Symposium examines Jews in France

Speaking on "The Jewish Question in France" in a lecture last night in Dartmouth Hall, anthropologist Judith Friedlander said Jews have fought for the last century to maintain their culture in a society that tends toward homogeneity.

Yesterday afternoon and last night, approximately 200 students and faculty filled 105 Dartmouth Hall to attend the first of a three-part lecture series titled "Auschwitz and After: Race, Culture and the Jewish Question in France."

Earlier in the day, panelists discussed the place of revisionist history, which denies the existence of concentration camps during World War II, in French society.

The conference, which will run through January, explores the progress and treatment of Jews in France from the period of Nazi occupation during World War II until the present.

Professor Lawrence Kritzman, chair of the comparative literature department and the organizer of the conference, said the discussion was designed to center on "the identification of the Jew with the memory of Auschwitz in France."

Author Pierre Vidal-Naquet, who teaches at the fcole Pratique des Hautes ftudes en Sciences Sociales in Paris, said the "residual guilt" that emerged among the French following the collapse of the French Vichy government in the 1940s resulted in a revisionist history movement.

According to Naquet, "historical facts are not 'things' ... they are alive with us today."

The fact that the Holocaust is a recurring theme in literature and the arts is a clear indication that it is not merely a historical event belonging to the past, he said.

The anti-Semitism that consumed the French under Vichy created a mindset which continues to surface in a milder form in contemporary French society, according to Ambassador of French Culture Christian de la Campagne, who opened the discussion.

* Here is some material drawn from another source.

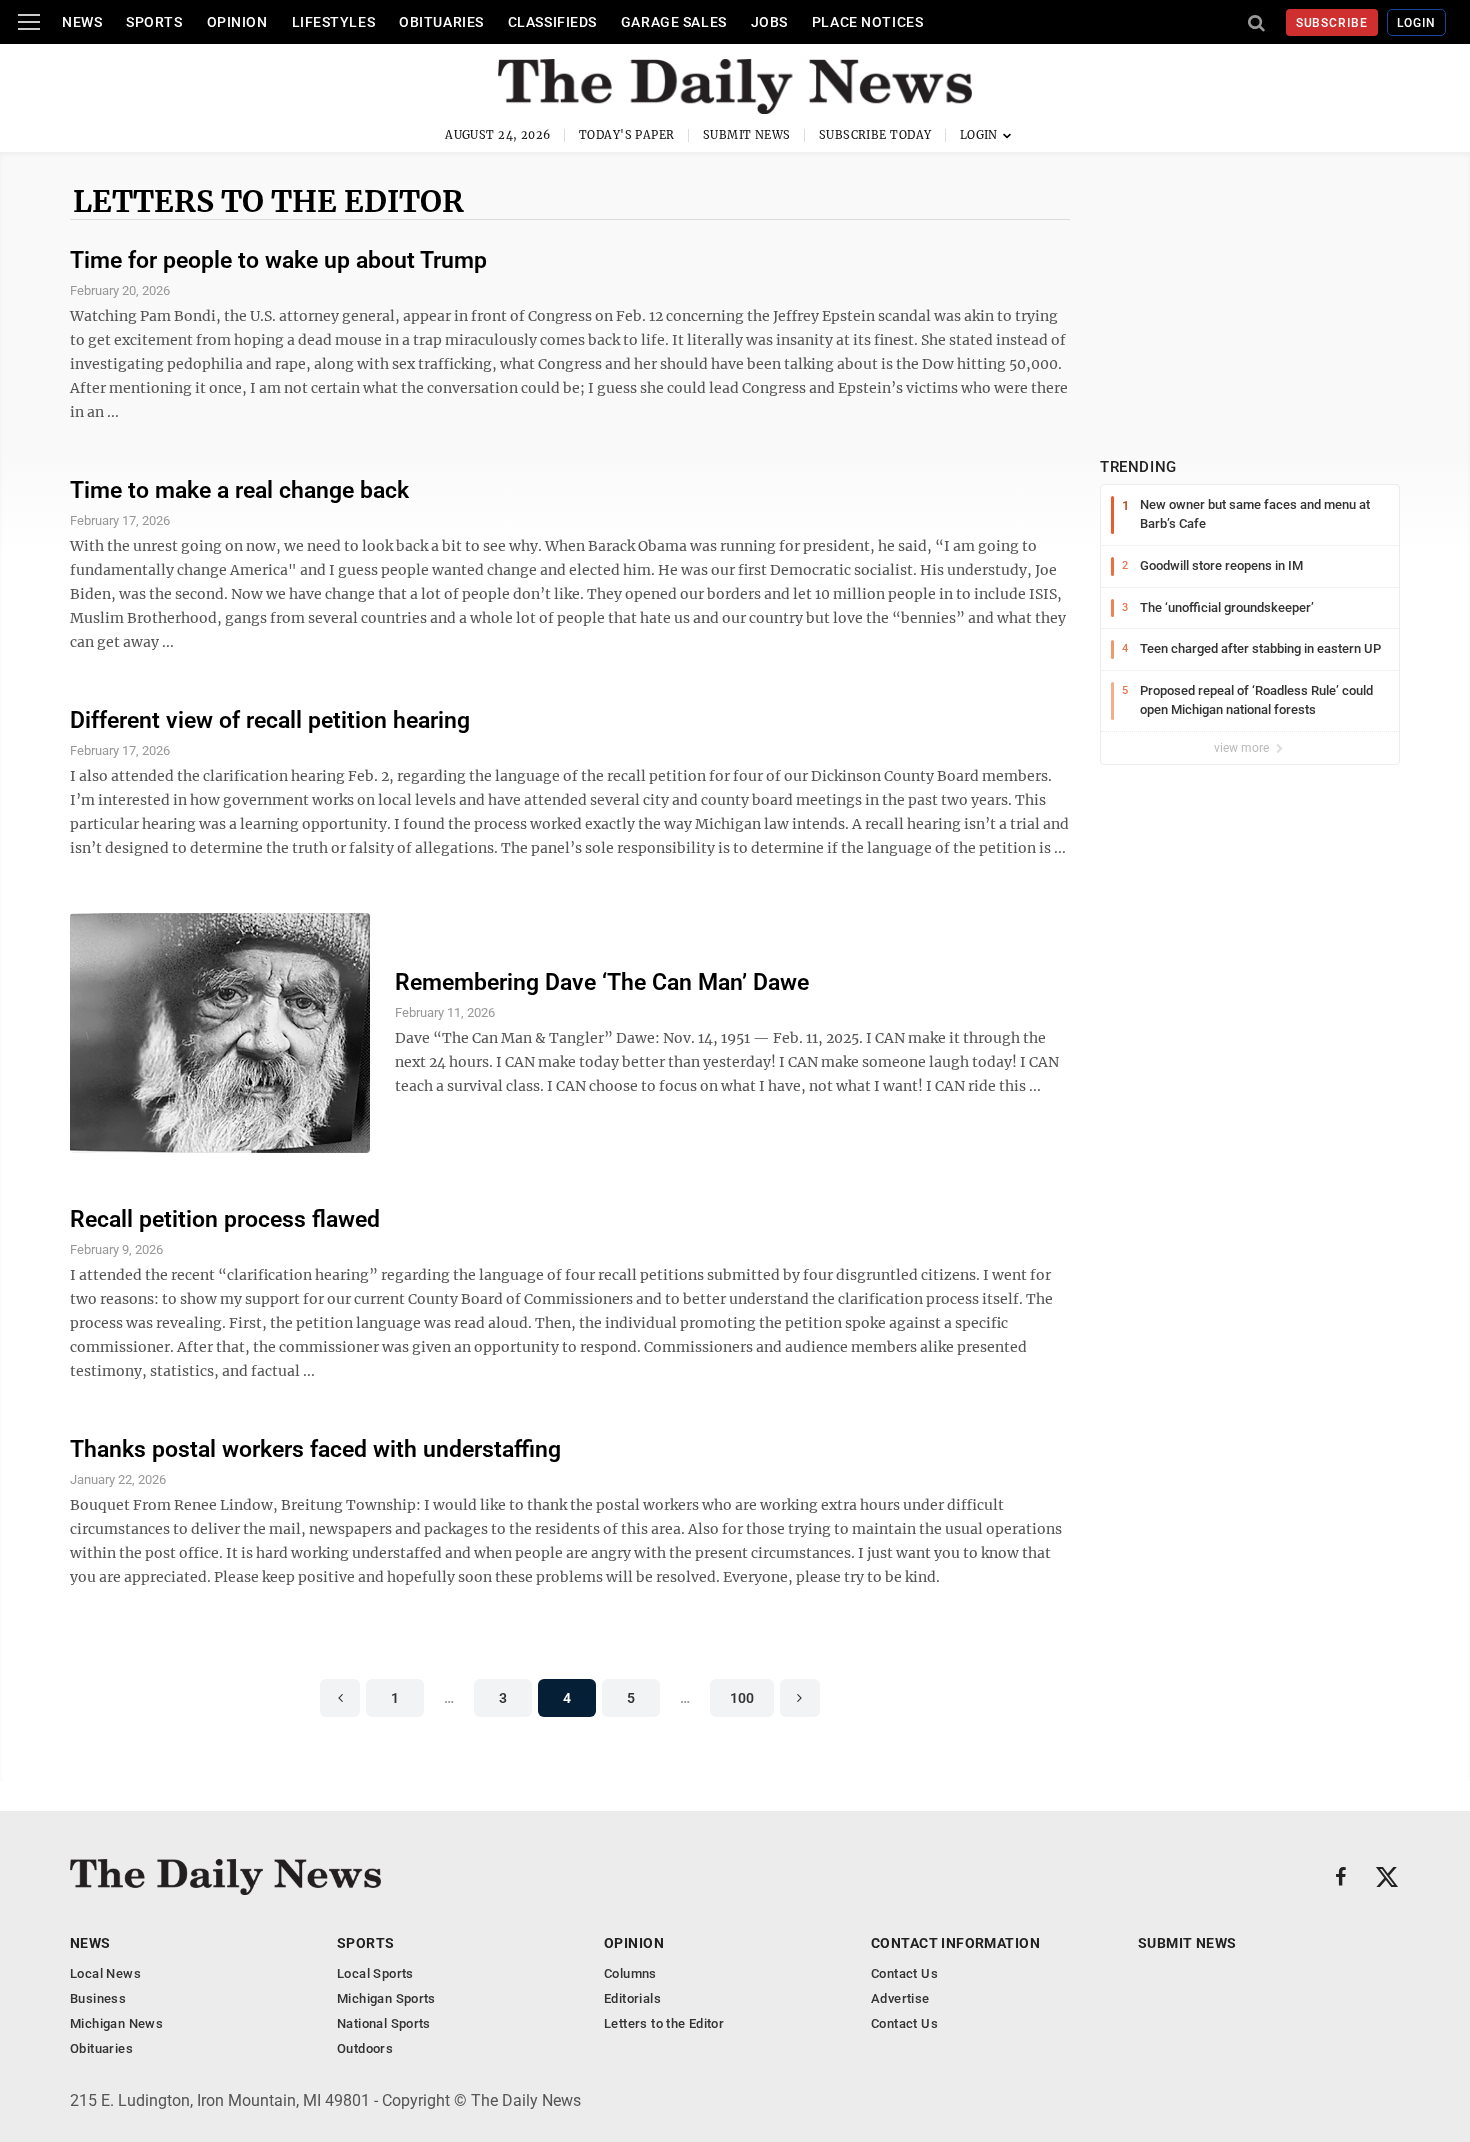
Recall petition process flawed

"It is important to identify the factors which foster this sentiment in order to understand the point at which we find ourselves today," de la Campagne said.

The Israeli victory in the Middle East during the Six-Day War in 1967 contradicted the image of concentration camps with which the French associated the Jews, de la Campagne said.

He said the extreme rightist party in France fostered anti-Semitism through publications during the 1960s and 1970s.

De la Campagne said the Israeli victory and the increased promulgation of anti-Semitism in France contributed to the Jews' social and political situation in France today.

Friedlander is the Dean of the New School for Social Research in New York.